Abgrund: Roman (German Edition)
lässt seinen Blick über die Konsole schweifen. »Sie müssen an der Oberfläche sehr einflussreich sein.«
»Wie kommen Sie darauf?«
»Ich bin schon oft zur Channer-Quelle gefahren. Tauchgänge für Pharmafirmen, Vorratslieferungen für Beebe, Ökotourismus. Vor einer Weile habe ich einen Beamten in die Station runtergebracht, der gesagt hat, dass er einen Monat oder länger dort unten bleiben wird. Drei Tage später erhalte ich einen Anruf von der Netzbehörde, dass ich ihn wieder abholen soll. Doch als ich schließlich zum Dienst erscheine, teilen sie mir mit, dass sich die Sache erledigt hat. Ohne jede weitere Erklärung.«
»Ziemlich seltsam«, stimmt Jarvis zu.
»Sie sind seit drei Wochen der Erste, den ich zur Channer-Quelle hinunterbringe. Soweit ich gehört habe, ist seither niemand mehr dort gewesen. Und das heißt, dass Sie ziemlich einflussreich sein müssen.«
»Eigentlich nicht.« Jarvis zuckt im Zwielicht die Achseln. »Ich bin nur ein wissenschaftlicher Mitarbeiter. Ich mache meinen Job, genau wie Sie.

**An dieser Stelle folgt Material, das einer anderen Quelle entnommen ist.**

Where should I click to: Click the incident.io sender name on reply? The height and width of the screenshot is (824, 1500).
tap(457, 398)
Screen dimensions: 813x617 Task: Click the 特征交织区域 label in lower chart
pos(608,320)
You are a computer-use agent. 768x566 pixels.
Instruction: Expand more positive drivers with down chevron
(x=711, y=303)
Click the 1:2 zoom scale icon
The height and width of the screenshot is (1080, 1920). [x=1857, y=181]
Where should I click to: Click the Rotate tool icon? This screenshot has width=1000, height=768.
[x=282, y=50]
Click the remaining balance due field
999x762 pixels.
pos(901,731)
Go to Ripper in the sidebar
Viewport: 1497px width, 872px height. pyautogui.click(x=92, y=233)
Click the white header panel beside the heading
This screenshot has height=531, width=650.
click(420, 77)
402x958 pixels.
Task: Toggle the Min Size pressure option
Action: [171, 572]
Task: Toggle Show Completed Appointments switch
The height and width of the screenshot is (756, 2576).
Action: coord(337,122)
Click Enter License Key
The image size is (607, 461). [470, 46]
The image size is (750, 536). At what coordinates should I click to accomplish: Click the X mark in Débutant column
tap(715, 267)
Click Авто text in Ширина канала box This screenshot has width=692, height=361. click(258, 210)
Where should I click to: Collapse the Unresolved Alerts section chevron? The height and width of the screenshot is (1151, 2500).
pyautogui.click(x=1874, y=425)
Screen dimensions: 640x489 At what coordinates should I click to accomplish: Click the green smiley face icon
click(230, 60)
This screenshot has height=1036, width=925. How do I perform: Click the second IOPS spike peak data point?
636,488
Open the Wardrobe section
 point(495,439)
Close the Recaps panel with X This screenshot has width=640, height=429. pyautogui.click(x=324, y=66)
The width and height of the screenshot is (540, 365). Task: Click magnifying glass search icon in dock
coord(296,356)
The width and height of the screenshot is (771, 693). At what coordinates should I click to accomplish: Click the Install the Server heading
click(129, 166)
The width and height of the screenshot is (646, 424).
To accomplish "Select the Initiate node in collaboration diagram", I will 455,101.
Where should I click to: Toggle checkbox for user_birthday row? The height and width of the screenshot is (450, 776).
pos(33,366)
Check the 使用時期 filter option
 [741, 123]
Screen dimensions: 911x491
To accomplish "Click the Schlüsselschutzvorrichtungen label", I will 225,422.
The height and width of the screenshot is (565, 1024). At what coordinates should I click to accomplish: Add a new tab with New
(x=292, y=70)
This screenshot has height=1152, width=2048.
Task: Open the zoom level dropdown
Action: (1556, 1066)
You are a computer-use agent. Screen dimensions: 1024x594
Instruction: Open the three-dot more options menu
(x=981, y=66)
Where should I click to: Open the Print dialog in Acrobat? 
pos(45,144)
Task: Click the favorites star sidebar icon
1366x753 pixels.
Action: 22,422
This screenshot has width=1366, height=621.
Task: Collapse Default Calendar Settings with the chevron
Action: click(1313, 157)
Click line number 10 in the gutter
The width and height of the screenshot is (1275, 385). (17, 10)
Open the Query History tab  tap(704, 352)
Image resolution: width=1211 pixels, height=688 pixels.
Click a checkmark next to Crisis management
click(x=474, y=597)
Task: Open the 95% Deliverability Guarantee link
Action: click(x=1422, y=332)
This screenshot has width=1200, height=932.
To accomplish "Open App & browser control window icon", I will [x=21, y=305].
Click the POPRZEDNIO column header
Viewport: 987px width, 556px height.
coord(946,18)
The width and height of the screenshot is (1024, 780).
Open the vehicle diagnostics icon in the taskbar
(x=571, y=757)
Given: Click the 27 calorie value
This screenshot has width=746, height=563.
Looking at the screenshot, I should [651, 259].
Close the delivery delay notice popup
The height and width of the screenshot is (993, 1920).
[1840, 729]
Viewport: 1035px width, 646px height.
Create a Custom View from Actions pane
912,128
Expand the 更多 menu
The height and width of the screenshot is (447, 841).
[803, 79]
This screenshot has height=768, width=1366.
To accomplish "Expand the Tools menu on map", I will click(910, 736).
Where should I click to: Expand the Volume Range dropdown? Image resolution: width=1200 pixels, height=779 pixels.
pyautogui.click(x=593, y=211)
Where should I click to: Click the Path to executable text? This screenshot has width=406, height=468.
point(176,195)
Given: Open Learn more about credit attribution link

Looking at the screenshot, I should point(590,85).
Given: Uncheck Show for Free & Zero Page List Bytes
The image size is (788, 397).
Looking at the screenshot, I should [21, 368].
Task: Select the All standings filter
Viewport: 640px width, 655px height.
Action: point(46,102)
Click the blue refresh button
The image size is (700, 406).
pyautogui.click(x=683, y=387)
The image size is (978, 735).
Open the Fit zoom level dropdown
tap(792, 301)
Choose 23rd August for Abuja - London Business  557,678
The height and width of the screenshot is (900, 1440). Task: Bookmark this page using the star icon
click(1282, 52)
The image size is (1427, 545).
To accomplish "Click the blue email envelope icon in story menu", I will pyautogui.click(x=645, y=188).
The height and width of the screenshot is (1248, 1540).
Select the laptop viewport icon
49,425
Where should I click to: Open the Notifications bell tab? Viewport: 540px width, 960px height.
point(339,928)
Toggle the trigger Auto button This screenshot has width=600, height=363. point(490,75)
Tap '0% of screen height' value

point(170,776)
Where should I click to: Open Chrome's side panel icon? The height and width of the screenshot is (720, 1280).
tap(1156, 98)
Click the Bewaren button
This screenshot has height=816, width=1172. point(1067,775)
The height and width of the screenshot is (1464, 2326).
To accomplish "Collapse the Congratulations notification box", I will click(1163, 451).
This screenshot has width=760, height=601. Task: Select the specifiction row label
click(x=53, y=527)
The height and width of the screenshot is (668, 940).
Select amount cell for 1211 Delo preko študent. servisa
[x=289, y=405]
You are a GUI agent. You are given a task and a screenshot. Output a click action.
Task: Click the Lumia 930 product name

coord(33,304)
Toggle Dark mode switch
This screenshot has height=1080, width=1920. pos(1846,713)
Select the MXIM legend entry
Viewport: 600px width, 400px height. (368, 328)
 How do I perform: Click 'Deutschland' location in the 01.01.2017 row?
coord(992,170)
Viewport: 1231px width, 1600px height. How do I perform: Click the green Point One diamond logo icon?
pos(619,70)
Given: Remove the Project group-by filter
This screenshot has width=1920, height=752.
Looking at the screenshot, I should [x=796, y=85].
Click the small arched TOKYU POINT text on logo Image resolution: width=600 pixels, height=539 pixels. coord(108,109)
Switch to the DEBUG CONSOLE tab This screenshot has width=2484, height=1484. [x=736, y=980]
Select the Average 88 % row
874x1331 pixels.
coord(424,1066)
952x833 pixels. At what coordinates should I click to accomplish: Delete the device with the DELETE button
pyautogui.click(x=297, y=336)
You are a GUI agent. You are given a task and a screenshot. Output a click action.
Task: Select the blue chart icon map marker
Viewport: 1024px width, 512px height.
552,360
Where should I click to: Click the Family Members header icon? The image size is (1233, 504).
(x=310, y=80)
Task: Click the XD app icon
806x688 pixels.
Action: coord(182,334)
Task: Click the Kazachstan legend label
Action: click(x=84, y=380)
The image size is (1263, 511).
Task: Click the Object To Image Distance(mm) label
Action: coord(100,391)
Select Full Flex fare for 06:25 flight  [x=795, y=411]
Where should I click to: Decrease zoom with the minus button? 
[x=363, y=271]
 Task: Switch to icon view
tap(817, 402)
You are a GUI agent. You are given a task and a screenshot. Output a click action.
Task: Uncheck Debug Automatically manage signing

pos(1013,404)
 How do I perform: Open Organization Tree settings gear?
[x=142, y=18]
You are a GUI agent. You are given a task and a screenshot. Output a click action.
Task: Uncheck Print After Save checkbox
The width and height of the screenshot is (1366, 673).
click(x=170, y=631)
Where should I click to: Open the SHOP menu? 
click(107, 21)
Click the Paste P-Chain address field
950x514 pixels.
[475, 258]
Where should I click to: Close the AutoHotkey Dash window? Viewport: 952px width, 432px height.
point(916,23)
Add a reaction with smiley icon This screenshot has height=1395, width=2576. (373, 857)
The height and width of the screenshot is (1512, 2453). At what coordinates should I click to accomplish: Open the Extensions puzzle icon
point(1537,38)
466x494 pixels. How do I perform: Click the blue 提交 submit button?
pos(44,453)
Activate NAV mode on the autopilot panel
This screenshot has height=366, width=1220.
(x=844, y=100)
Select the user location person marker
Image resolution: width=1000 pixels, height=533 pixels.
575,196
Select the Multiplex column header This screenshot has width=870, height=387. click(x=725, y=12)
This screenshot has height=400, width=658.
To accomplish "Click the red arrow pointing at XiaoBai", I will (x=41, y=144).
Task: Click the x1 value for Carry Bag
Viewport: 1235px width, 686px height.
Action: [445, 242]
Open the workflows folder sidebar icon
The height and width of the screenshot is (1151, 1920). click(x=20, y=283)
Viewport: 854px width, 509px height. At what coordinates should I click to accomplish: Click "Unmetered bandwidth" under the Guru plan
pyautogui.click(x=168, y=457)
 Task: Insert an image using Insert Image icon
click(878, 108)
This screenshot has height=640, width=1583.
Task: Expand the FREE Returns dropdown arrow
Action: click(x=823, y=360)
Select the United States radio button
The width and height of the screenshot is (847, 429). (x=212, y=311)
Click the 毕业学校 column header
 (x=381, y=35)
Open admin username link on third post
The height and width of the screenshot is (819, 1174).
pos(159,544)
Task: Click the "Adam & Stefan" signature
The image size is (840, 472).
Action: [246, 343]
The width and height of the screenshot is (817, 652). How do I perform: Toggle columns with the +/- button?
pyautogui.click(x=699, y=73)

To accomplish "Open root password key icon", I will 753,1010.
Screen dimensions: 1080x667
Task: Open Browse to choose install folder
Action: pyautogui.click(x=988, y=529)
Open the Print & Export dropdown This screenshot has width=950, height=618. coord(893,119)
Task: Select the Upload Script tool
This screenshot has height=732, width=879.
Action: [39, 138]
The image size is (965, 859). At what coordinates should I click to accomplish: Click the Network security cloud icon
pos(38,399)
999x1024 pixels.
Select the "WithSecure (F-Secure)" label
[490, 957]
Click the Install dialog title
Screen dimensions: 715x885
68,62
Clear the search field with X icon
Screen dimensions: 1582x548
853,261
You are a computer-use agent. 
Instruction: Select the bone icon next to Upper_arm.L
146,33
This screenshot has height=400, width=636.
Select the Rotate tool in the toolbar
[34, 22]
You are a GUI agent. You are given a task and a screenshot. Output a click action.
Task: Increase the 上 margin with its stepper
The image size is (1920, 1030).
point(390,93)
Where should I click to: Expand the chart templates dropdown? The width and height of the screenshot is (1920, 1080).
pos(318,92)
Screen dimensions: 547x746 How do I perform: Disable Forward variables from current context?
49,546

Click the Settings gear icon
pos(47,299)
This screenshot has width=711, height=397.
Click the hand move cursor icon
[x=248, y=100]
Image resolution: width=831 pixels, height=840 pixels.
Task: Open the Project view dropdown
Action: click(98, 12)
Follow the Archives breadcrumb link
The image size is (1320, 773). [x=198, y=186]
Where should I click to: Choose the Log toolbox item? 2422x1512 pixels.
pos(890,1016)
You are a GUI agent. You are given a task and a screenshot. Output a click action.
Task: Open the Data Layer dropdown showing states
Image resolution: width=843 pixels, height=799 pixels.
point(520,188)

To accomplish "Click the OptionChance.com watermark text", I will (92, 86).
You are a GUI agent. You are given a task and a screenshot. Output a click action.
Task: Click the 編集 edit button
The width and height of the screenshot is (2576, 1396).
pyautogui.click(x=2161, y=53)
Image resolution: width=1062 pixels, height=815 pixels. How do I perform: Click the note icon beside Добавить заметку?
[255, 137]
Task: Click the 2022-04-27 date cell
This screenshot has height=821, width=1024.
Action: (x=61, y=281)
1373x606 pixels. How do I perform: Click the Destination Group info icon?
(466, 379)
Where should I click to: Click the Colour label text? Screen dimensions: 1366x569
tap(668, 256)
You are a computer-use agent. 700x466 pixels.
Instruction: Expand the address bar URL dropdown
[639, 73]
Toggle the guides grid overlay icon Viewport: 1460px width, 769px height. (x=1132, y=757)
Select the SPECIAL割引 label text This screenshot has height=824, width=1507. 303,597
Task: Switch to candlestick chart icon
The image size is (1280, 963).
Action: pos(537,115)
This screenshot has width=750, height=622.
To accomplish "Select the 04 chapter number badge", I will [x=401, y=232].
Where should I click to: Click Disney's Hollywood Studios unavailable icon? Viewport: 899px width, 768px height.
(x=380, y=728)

Heute habe ich den Auftrag erhalten, eine Ladung Frischfisch abzuholen.«
Joel blickt ihn an.
»Sie haben gefragt, warum die Fische hier unten so groß werden«, sagt Jarvis und lehnt sich zur Seite. »Wir glauben, dass es sich um eine Art endosymbiotische Infektion handelt.«
»Machen Sie Witze?«
»Für manche Mikroben ist es einfacher, im Innern eines Fisches zu überleben als draußen im Ozean – die osmotische Belastung ist geringer. Und wenn sie sich dann im Innern eines Körpers befinden, produzieren sie mehr ATP, als sie eigentlich brauchen.«
»ATP?«, fragt Joel.
»Eine hochenergetische Phosphatverbindung. Eine zelluläre Energiequelle. Diese Mikroben spucken also jede Menge überschüssiges ATP aus, und der Wirtsfisch kann das dann in zusätzliche Wachstumsenergie umsetzen. Womöglich gibt es an der Channer-Quelle also irgendeinen einzigartigen Bazillus, der Knochenfische befällt und ihnen einen Wachstumsschub versetzt.«
»Ziemlich abgefahren.«
»Das kommt gar nicht so selten vor. Im Grunde ist jede Ihrer Zellen eine Kolonie. Sie wissen schon, der Zellkern, die Mitochondrien und Chloroplasten, wenn Sie eine Pflanze wären …«
»Ich bin keine Pflanze.« Die Gesichter der grauhaarigen Touristen tauchen vor seinem inneren Auge auf. Im Gegensatz zu manchen anderen Leuten …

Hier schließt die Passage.